Records for this task below:
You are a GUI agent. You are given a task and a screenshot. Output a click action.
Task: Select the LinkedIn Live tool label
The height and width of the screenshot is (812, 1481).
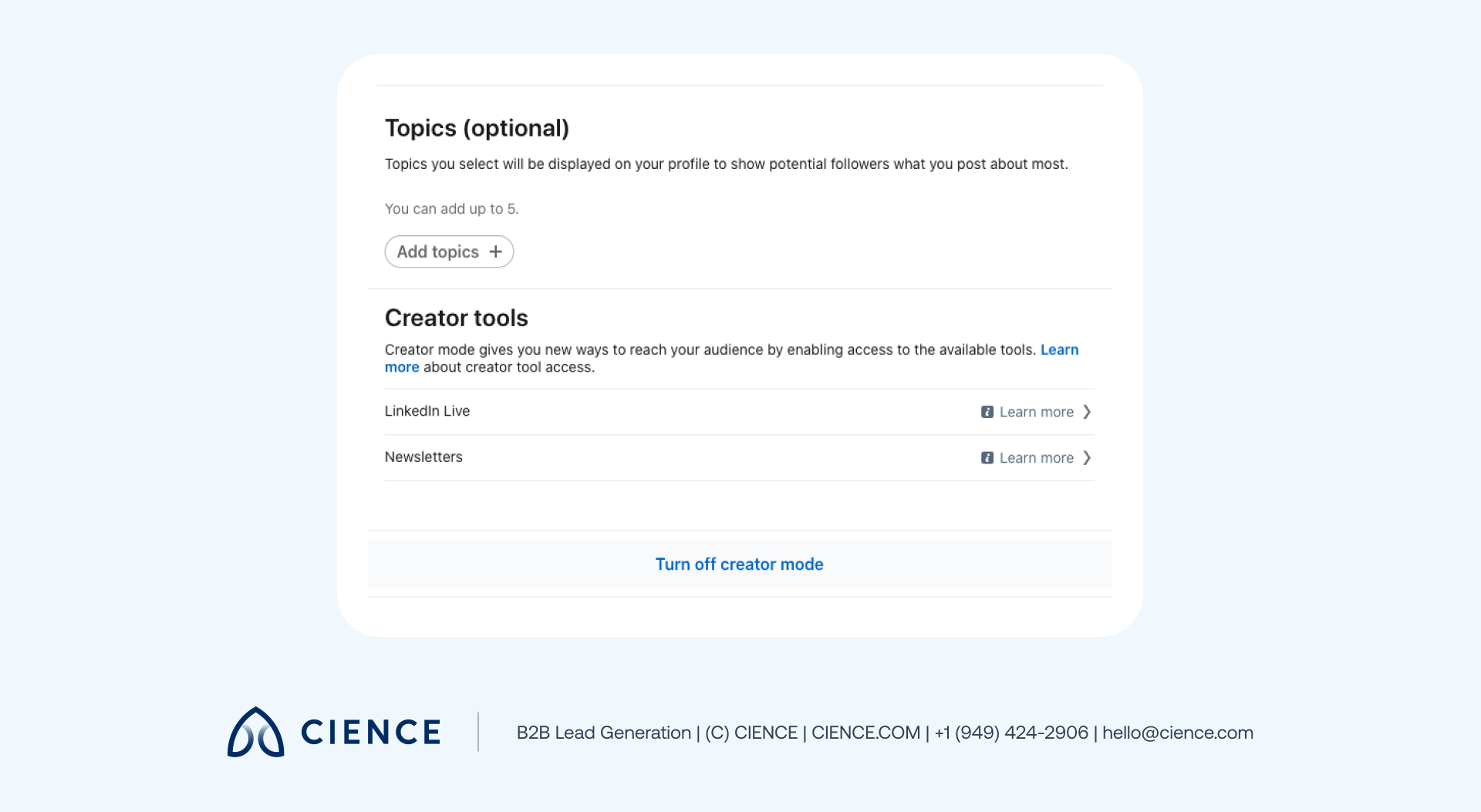point(427,411)
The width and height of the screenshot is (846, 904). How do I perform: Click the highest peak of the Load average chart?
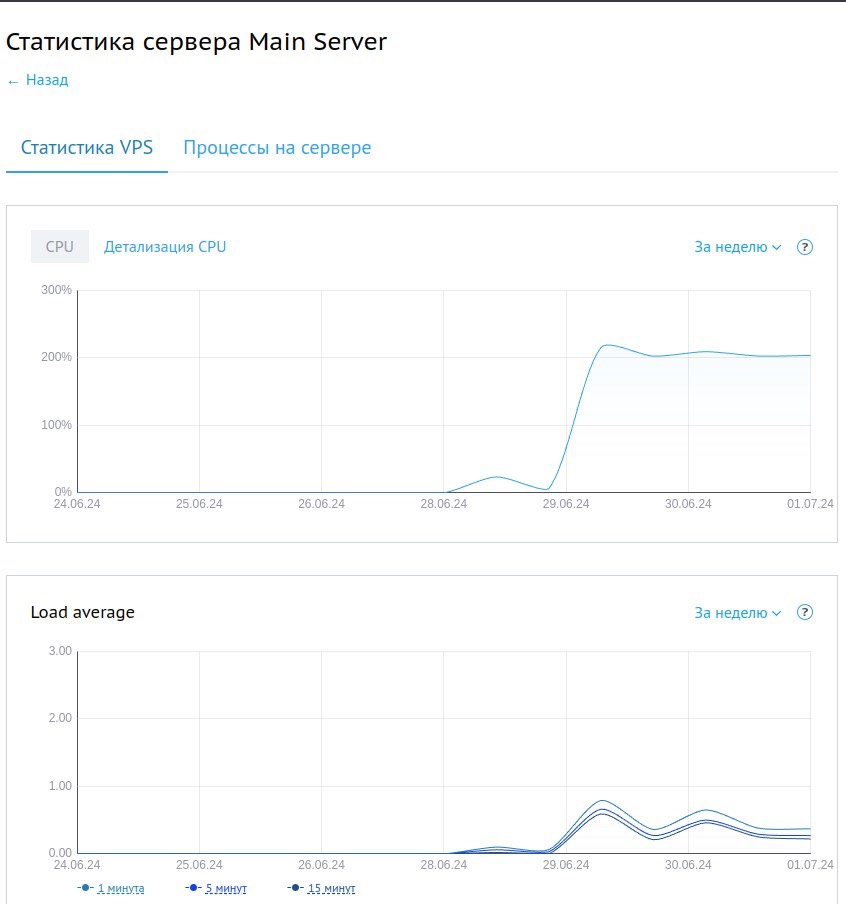602,801
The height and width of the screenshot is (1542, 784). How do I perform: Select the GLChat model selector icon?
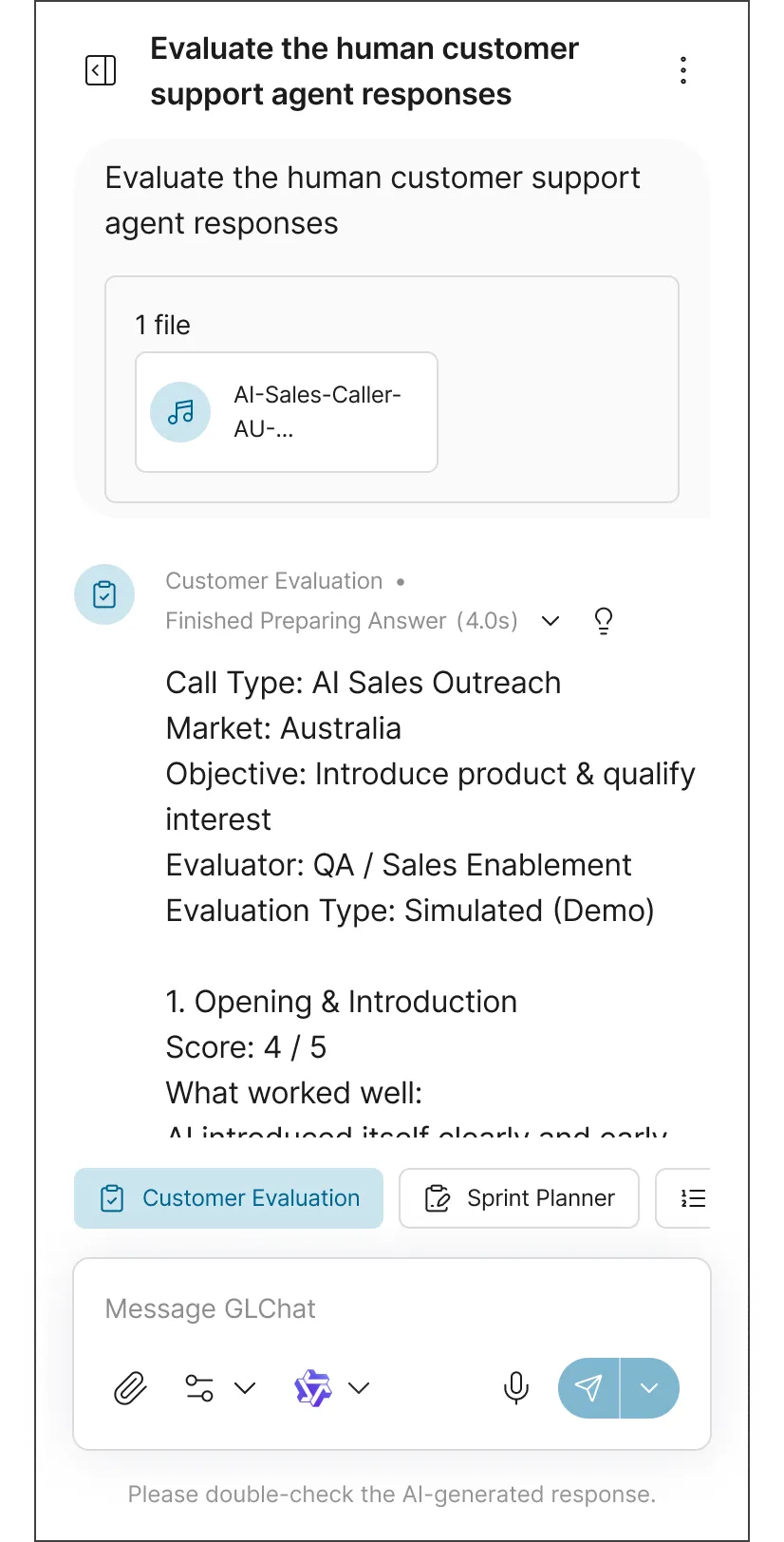click(x=314, y=1387)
End of Records for this task.
Line by line and exactly, reproduce the span from the line with "The height and width of the screenshot is (1542, 784)." through the end of the data above, both ends included, with pictures left out.

> _Answer to this task_
The height and width of the screenshot is (1542, 784). How do I perform: Select the GLChat model selector icon?
click(x=314, y=1387)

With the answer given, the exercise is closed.